> _Brief_:
Gather every line in the rows below that contains the word "button" and copy each one out.

> _Records for this exercise_:

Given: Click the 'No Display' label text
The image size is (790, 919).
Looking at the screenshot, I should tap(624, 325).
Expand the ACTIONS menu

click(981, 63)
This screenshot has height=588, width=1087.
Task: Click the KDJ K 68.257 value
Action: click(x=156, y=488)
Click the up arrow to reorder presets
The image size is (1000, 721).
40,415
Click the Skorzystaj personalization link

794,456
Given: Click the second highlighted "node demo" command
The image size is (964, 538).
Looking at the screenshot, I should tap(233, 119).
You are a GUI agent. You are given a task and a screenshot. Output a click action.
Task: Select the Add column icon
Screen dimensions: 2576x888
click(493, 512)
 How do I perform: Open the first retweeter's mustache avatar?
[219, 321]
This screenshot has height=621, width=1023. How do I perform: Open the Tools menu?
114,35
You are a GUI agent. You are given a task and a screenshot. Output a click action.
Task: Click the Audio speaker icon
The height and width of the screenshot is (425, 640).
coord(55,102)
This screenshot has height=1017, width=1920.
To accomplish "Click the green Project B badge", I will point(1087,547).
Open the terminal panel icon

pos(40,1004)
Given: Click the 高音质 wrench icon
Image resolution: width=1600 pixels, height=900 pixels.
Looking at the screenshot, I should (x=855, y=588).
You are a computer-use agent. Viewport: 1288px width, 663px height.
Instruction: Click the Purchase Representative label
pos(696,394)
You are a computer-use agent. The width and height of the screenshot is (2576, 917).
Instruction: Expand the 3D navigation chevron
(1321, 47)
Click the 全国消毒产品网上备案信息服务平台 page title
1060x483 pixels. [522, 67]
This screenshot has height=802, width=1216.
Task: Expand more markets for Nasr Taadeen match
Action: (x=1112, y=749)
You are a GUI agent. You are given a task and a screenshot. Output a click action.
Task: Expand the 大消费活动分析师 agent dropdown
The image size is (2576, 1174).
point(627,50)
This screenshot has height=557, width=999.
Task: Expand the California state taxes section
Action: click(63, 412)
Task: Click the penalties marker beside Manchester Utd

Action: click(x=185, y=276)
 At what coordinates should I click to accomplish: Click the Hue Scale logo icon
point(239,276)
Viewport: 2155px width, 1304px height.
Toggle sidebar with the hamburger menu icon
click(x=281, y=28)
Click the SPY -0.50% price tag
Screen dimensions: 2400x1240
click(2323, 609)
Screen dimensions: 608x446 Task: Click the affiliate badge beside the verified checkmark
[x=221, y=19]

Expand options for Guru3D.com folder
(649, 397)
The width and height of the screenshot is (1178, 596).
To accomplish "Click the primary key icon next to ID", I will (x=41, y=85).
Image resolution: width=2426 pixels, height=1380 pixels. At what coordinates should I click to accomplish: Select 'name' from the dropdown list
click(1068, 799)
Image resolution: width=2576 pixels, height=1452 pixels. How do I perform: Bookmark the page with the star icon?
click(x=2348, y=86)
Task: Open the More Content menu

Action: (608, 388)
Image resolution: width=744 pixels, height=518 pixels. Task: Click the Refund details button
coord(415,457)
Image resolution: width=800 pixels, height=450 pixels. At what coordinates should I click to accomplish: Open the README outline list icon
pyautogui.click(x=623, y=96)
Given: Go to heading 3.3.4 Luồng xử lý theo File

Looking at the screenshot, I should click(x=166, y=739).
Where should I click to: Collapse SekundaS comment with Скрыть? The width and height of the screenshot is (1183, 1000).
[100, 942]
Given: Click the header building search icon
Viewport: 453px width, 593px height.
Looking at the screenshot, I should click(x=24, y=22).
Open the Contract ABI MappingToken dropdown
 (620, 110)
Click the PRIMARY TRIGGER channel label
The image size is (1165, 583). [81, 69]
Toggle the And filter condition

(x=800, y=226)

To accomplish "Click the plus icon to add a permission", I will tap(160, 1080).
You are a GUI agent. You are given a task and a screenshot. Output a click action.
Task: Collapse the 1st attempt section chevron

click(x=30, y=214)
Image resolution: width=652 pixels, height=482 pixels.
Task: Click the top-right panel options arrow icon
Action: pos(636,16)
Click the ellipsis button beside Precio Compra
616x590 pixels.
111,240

> _Reply_:
Image resolution: width=744 pixels, height=518 pixels. Task: Click the Refund details button
Click the ellipsis button beside Precio Compra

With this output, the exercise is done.